I had to look up what anthrolopogy actually is.

Not that I haven’t heard the word before but I never spent much time thinking about it. So the wikipedia entry still leaves me with a more or less vague impression.

I have a few vague guesses what you might be looking for.

I feel what you are looking for is something I call emergent gameplay where things happen during the playing of the game that are not expressed in the rules of the game.

The first few games that come to my mind are some of the (around here) usual suspects. I have recently played some games that gave me a personal insight into “how humans work”
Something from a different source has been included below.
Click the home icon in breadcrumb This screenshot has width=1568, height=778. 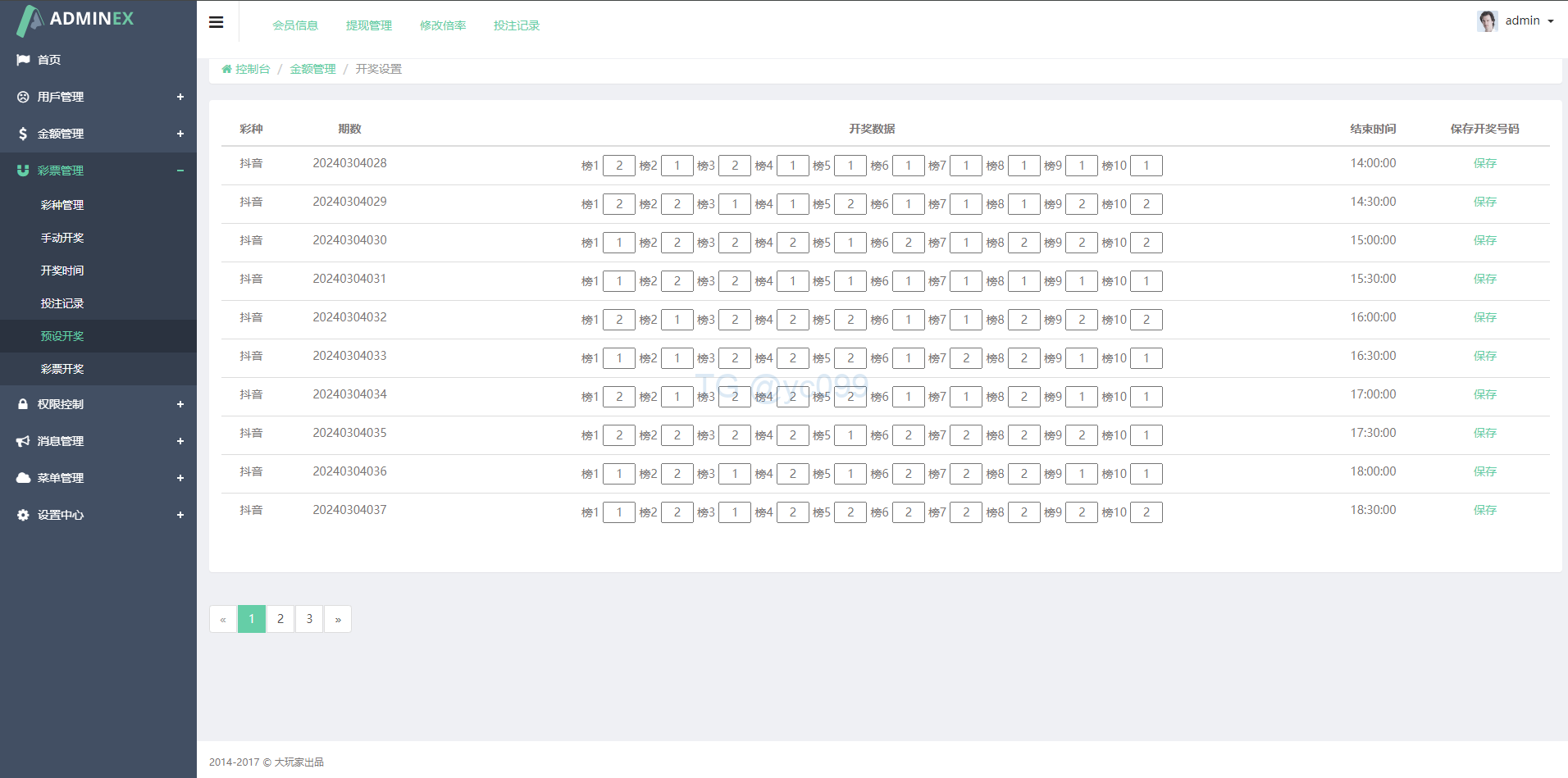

  • Blood on the Clocktower (thanks forums), where I learned how it feels to be lying without remorse and how easily people believe those lies. Blood on the Clocktower is a much more elaborate version of the well-known Werewolf formula. You can find the threads for the forum games here and here. Obviously this needs quite a few people to play and currently can only be pre-ordered. But maybe other social deduction/hidden role games can fulfill a similar role.
  • Pax Pamir 2nd (Cole Wehrle is the designer) where one plays the role of Afghan tribal leaders who have to decide which of the big factions they want to be loyal to to survive the “Great Game” of the 19th century. It is a complex game, not easily obtained (the KS for John Company alonside which it can be preordered runs another 24h). Secondary market copies run expensive. Beware 1st edition. Playing this game evokes a sense of political maneuvering that I have not experienced with other games. While I am at it John Company is supposed to evoke what I short-hand to the “banality of evil” where small decisions by normal people who are just cogs in the big machine of the empire amount to something bigger that is entirely bad. I have not played this game, this is what the designer hopes to achieve.
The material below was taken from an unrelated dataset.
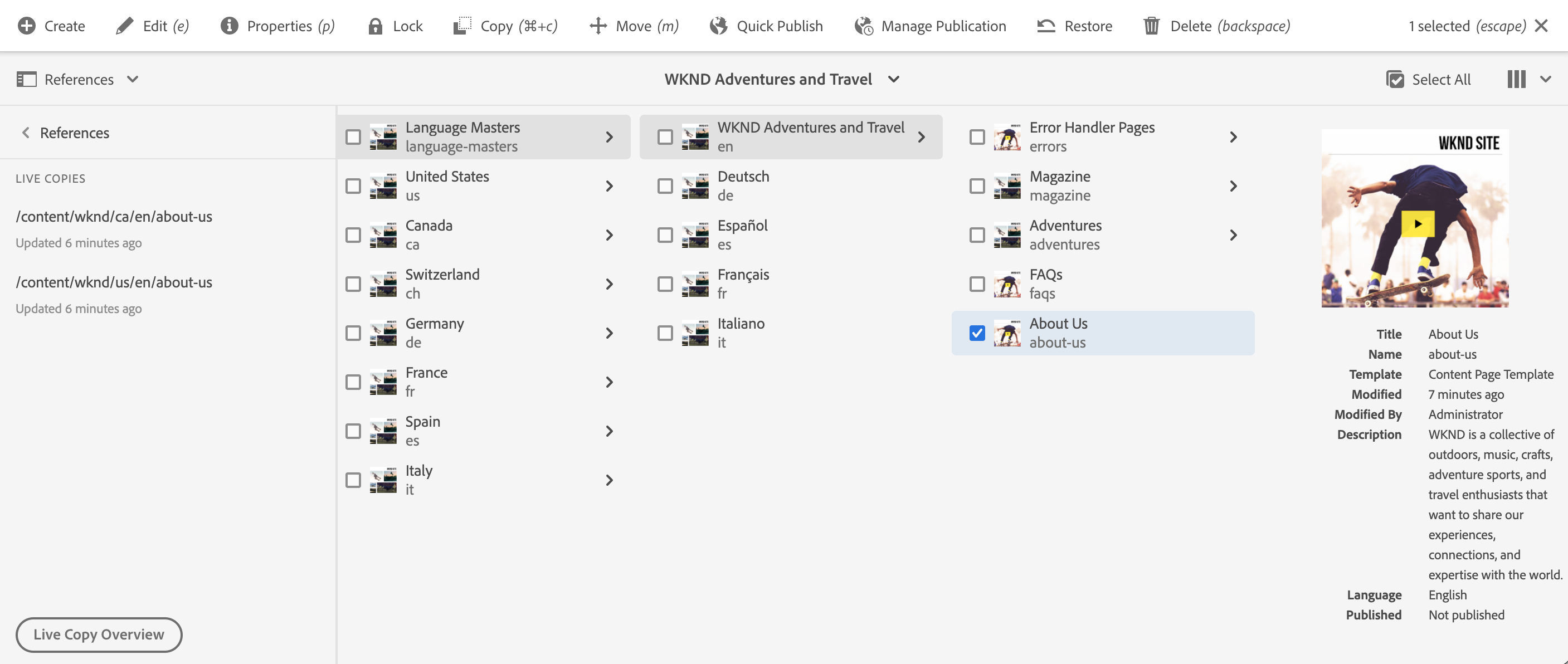The width and height of the screenshot is (1568, 664).
Task: Click the WKND Site preview thumbnail
Action: click(1414, 218)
What could be of interest are largely asymmetrical games where each player has quite different motivations, unique abilities and possibly unique goals for winning which makes me want to add two more of Cole Wehrle’s games to my list: Root and Oath.

I second this one. While I am at it. Auction games may be of interest as they also create something that cannot be grasped only by the rules. The markets and values are fleeting and unique to each game.

edit: review of John Company by someone much more adept than myself at dissecting games.